Influence of Knowledge
If you have a good grasp of your own finances and how they work for you, you are one happy individual. Financial planning gives you an edge over others by providing a better understanding of financial concepts and helping you to achieve proper control over your investments. Once you know where you’re headed and how long it will take to get there, then you can look at your financial plan to find out if you’re spending more money than you’re making.
External Factors Influencing Your Financial Plan
These circumstances include economic cycles of a country, political and global issues. If a country is doing well, businesses grow well and investments pay good returns. If a country is facing a down slide, investments can get stuck in the rut. Similarly, political stability of a country also decides the prosperity of an economy. It has significant impact on the performance of investments.
Global issues like increase in the price of oil or even some other country going down economically, impact the investments. As a result, the graph of the global economy is also an important indicator of our growth.
The rates at which individuals and businesses borrow and lend to the banking sector and other lending institutions are determined by the interest rates in the economy. Usually, when people want to borrow more money to grow their businesses, interest rates in the market increase.
Read More : Why Entrepreneurs should take risks every day?
Expected rate of inflation has a direct impact on financial planning. If the inflation rate is high, one needs to look at an investment product which gives higher returns. For example, if the inflation rate is 4%, then an investor should look at an investment product which gives at least 14% returns so that the real returns is 10% (14% – 4%) in hand of the investors.
In the age of digital revolution, we are innovating like never before. Disruption now become a part of the ecosystem we live in. Some innovations can create a new market and value network and eventually disrupts an existing market and value network, displacing established market leading firms, products, and alliances.

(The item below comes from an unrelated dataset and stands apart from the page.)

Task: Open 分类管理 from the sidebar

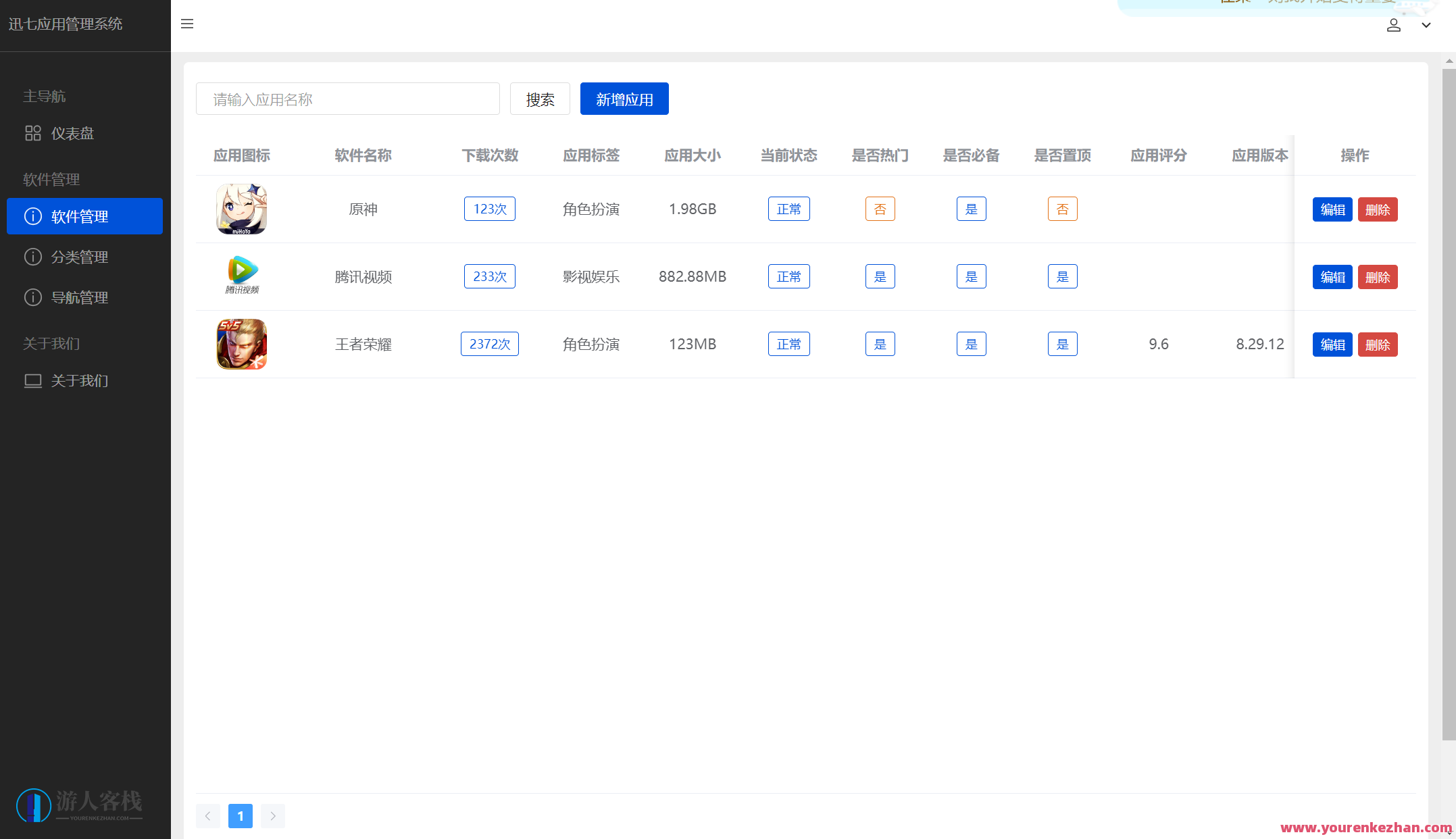Action: tap(80, 257)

Disruptive innovations tend to be produced by outsiders and entrepreneurs, rather than existing market-leading companies. Disruption can also be considered to disrupt beyond businesses and economies.
With the risks and uncertainty in market conditions, Financial Planning is absolutely essential to create a steady portfolio and generate adequate returns. Through proper financial planning you can save and as a result, earn enough. This will help to plan your financial needs, such as starting a new business, your dream vacation or better a new home.